Berthaphil Inc., a key stakeholder and pioneer investor and developer in the Clark Freeport and at Clark International Airport has over 25 years’ experience and is the leading property developer in the Clark Freeport. It has already completed 12 real estate developments there, including the airport’s first bonded warehouse and logistics centre. The company is offering a vacant 10-hectare airfield site, with primary runway access, which is immediately available ‘as is’ or for a build-to-suit project. Berthaphil is now actively promoting this site to aerospace companies around the world.

Clark International Airport is within the Clark Freeport trade zone, so businesses there can receive incentives and favourable tax concessions – up to a seven-year tax holiday and then a 5% corporate income tax rate.
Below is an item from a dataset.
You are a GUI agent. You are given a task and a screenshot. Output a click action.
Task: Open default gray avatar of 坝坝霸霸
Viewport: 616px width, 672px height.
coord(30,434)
Clark International Airport (IATA: CRK, ICAO: RPLC) is an international gateway to Asia and capable of handling the largest widebody aircraft. The airport has a 3,200m-long (10,500 ft) and 60m-wide (196 ft) primary runway. It also has the tallest air traffic control tower and the newest international airport terminal building in the Philippines with capacity of up to 80 million passengers per year. The airport is 43.2 nautical miles (80.0 km; 49.7 miles) northwest of Manila, and is accessible to Manila via the Northern Luzon Expressway (NLEX). A new passenger and cargo rail system is due to open in 2025.

“Besides world-class airport infrastructure, a strategic location within Asia’s burgeoning aviation market and a favourable business environment; another key strength of Clark International Airport as an aerospace centre, is the Philippines’ skilled and qualified workforce,” says Berthaphil Inc. chairman, Michael Herman. “Building a hangar, for example, doesn’t mean you have a MRO business. The key to having a successful MRO organisation is having the skilled and qualified maintenance engineers and technicians, which is what the Philippines has,” says Herman.

MRO organisations that have already established operations at Clark include SIA Engineering, which does airframe maintenance there. There is also Hong Kong’s MetroJet which maintains business jets at Clark.  And, it is a global gateway for UPS, DHL and FedEx.